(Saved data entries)
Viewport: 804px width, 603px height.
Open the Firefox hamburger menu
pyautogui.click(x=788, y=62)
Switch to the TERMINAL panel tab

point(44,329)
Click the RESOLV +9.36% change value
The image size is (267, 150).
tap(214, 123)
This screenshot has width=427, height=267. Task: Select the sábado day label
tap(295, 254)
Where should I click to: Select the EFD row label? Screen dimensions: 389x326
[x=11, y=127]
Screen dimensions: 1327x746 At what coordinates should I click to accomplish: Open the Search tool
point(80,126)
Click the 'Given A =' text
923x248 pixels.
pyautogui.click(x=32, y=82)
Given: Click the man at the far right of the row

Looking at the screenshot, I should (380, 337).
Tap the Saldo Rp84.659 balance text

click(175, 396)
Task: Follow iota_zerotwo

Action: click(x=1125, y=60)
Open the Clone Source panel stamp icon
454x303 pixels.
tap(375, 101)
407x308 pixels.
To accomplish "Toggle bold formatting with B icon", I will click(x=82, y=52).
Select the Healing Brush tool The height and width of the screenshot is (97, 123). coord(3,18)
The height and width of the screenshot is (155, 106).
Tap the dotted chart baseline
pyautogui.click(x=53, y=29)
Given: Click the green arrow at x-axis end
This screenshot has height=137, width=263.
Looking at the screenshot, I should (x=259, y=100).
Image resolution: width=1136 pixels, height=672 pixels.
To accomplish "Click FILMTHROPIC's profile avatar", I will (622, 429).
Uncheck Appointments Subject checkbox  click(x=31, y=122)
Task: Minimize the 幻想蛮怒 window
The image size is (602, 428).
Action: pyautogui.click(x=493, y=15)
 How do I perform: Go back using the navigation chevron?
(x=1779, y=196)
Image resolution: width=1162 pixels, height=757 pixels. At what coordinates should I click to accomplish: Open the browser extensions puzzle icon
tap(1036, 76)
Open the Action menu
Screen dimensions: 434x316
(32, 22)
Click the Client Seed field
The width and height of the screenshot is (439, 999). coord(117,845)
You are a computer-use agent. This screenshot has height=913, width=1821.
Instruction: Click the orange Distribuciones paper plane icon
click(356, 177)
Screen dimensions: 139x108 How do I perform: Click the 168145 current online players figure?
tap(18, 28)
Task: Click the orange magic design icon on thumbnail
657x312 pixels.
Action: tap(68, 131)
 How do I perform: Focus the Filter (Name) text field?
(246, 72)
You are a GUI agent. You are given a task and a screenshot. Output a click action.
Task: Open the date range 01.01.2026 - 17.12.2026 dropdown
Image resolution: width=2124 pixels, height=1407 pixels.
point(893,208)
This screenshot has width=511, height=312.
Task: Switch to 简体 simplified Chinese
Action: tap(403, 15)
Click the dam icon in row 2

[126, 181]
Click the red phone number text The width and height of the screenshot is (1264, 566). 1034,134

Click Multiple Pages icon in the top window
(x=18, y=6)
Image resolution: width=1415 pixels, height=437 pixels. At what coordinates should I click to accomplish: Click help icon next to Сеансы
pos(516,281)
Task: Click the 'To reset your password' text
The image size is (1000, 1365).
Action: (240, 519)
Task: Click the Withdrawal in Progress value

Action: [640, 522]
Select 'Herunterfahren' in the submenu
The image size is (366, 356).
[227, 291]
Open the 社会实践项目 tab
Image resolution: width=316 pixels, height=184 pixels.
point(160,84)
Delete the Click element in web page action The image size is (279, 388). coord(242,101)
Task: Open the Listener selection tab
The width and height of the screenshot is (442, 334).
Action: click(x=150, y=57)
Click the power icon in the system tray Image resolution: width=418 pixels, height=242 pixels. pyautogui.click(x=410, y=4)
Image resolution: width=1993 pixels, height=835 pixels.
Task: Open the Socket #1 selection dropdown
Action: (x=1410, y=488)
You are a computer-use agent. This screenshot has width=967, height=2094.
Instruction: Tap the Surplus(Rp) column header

__What is being asked__
From the data above, copy each line exactly.

__Response__
Viewport: 804px width, 603px height.
Open the Firefox hamburger menu
pyautogui.click(x=788, y=62)
Switch to the TERMINAL panel tab

point(44,329)
Click the RESOLV +9.36% change value
The image size is (267, 150).
tap(214, 123)
This screenshot has width=427, height=267. Task: Select the sábado day label
tap(295, 254)
Where should I click to: Select the EFD row label? Screen dimensions: 389x326
[x=11, y=127]
Screen dimensions: 1327x746 At what coordinates should I click to accomplish: Open the Search tool
point(80,126)
Click the 'Given A =' text
923x248 pixels.
pyautogui.click(x=32, y=82)
Given: Click the man at the far right of the row

Looking at the screenshot, I should (380, 337).
Tap the Saldo Rp84.659 balance text

click(175, 396)
Task: Follow iota_zerotwo

Action: click(x=1125, y=60)
Open the Clone Source panel stamp icon
454x303 pixels.
tap(375, 101)
407x308 pixels.
To accomplish "Toggle bold formatting with B icon", I will click(x=82, y=52).
Select the Healing Brush tool The height and width of the screenshot is (97, 123). coord(3,18)
The height and width of the screenshot is (155, 106).
Tap the dotted chart baseline
pyautogui.click(x=53, y=29)
Given: Click the green arrow at x-axis end
This screenshot has height=137, width=263.
Looking at the screenshot, I should (x=259, y=100).
Image resolution: width=1136 pixels, height=672 pixels.
To accomplish "Click FILMTHROPIC's profile avatar", I will (622, 429).
Uncheck Appointments Subject checkbox  click(x=31, y=122)
Task: Minimize the 幻想蛮怒 window
The image size is (602, 428).
Action: pyautogui.click(x=493, y=15)
 How do I perform: Go back using the navigation chevron?
(x=1779, y=196)
Image resolution: width=1162 pixels, height=757 pixels. At what coordinates should I click to accomplish: Open the browser extensions puzzle icon
tap(1036, 76)
Open the Action menu
Screen dimensions: 434x316
(32, 22)
Click the Client Seed field
The width and height of the screenshot is (439, 999). coord(117,845)
You are a computer-use agent. This screenshot has height=913, width=1821.
Instruction: Click the orange Distribuciones paper plane icon
click(356, 177)
Screen dimensions: 139x108 How do I perform: Click the 168145 current online players figure?
tap(18, 28)
Task: Click the orange magic design icon on thumbnail
657x312 pixels.
Action: tap(68, 131)
 How do I perform: Focus the Filter (Name) text field?
(246, 72)
You are a GUI agent. You are given a task and a screenshot. Output a click action.
Task: Open the date range 01.01.2026 - 17.12.2026 dropdown
Image resolution: width=2124 pixels, height=1407 pixels.
point(893,208)
This screenshot has width=511, height=312.
Task: Switch to 简体 simplified Chinese
Action: tap(403, 15)
Click the dam icon in row 2

[126, 181]
Click the red phone number text The width and height of the screenshot is (1264, 566). 1034,134

Click Multiple Pages icon in the top window
(x=18, y=6)
Image resolution: width=1415 pixels, height=437 pixels. At what coordinates should I click to accomplish: Click help icon next to Сеансы
pos(516,281)
Task: Click the 'To reset your password' text
The image size is (1000, 1365).
Action: (240, 519)
Task: Click the Withdrawal in Progress value

Action: [640, 522]
Select 'Herunterfahren' in the submenu
The image size is (366, 356).
[227, 291]
Open the 社会实践项目 tab
Image resolution: width=316 pixels, height=184 pixels.
point(160,84)
Delete the Click element in web page action The image size is (279, 388). coord(242,101)
Task: Open the Listener selection tab
The width and height of the screenshot is (442, 334).
Action: click(x=150, y=57)
Click the power icon in the system tray Image resolution: width=418 pixels, height=242 pixels. pyautogui.click(x=410, y=4)
Image resolution: width=1993 pixels, height=835 pixels.
Task: Open the Socket #1 selection dropdown
Action: (x=1410, y=488)
You are a computer-use agent. This screenshot has width=967, height=2094.
Instruction: Tap the Surplus(Rp) column header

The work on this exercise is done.